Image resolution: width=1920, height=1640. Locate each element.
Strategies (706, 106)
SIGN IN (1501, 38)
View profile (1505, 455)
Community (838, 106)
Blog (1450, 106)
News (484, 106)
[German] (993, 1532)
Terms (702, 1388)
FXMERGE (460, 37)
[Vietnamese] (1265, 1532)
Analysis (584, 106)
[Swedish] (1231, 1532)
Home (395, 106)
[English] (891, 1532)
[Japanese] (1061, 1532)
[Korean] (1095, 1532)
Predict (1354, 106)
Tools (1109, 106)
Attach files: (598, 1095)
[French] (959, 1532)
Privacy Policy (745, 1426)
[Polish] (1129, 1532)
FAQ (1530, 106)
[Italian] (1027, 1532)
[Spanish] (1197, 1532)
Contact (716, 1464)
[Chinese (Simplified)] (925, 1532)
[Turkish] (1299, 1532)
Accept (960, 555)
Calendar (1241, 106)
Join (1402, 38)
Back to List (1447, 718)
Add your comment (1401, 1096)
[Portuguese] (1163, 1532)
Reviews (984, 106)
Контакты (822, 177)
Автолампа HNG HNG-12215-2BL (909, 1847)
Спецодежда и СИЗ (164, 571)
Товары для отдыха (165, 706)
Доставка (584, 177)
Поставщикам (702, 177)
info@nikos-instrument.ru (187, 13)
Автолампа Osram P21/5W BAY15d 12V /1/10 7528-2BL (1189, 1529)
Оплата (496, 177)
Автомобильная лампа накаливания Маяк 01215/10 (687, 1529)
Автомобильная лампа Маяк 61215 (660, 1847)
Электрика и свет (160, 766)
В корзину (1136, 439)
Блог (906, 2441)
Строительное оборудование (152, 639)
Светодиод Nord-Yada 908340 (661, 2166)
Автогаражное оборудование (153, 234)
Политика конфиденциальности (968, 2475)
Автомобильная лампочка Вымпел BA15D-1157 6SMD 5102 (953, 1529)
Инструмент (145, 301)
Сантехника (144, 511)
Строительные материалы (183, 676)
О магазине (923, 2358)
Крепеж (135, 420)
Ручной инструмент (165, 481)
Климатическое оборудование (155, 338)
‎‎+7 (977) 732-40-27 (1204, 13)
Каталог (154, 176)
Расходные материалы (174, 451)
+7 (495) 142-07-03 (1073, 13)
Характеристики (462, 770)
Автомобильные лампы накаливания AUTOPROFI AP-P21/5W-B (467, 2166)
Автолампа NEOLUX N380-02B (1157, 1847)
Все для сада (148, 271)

----------------------------------------

## Task to complete
Copy all of the data exactly. Skip nothing.

## The answer
Image resolution: width=1920, height=1640. Locate each element.
Strategies (706, 106)
SIGN IN (1501, 38)
View profile (1505, 455)
Community (838, 106)
Blog (1450, 106)
News (484, 106)
[German] (993, 1532)
Terms (702, 1388)
FXMERGE (460, 37)
[Vietnamese] (1265, 1532)
Analysis (584, 106)
[Swedish] (1231, 1532)
Home (395, 106)
[English] (891, 1532)
[Japanese] (1061, 1532)
[Korean] (1095, 1532)
Predict (1354, 106)
Tools (1109, 106)
Attach files: (598, 1095)
[French] (959, 1532)
Privacy Policy (745, 1426)
[Polish] (1129, 1532)
FAQ (1530, 106)
[Italian] (1027, 1532)
[Spanish] (1197, 1532)
Contact (716, 1464)
[Chinese (Simplified)] (925, 1532)
[Turkish] (1299, 1532)
Accept (960, 555)
Calendar (1241, 106)
Join (1402, 38)
Back to List (1447, 718)
Add your comment (1401, 1096)
[Portuguese] (1163, 1532)
Reviews (984, 106)
Контакты (822, 177)
Автолампа HNG HNG-12215-2BL (909, 1847)
Спецодежда и СИЗ (164, 571)
Товары для отдыха (165, 706)
Доставка (584, 177)
Поставщикам (702, 177)
info@nikos-instrument.ru (187, 13)
Автолампа Osram P21/5W BAY15d 12V /1/10 7528-2BL (1189, 1529)
Оплата (496, 177)
Автомобильная лампа накаливания Маяк 01215/10 (687, 1529)
Автомобильная лампа Маяк 61215 (660, 1847)
Электрика и свет (160, 766)
В корзину (1136, 439)
Блог (906, 2441)
Строительное оборудование (152, 639)
Светодиод Nord-Yada 908340 (661, 2166)
Автогаражное оборудование (153, 234)
Политика конфиденциальности (968, 2475)
Автомобильная лампочка Вымпел BA15D-1157 6SMD 5102 (953, 1529)
Инструмент (145, 301)
Сантехника (144, 511)
Строительные материалы (183, 676)
О магазине (923, 2358)
Крепеж (135, 420)
Ручной инструмент (165, 481)
Климатическое оборудование (155, 338)
‎‎+7 (977) 732-40-27 (1204, 13)
Каталог (154, 176)
Расходные материалы (174, 451)
+7 (495) 142-07-03 (1073, 13)
Характеристики (462, 770)
Автомобильные лампы накаливания AUTOPROFI AP-P21/5W-B (467, 2166)
Автолампа NEOLUX N380-02B (1157, 1847)
Все для сада (148, 271)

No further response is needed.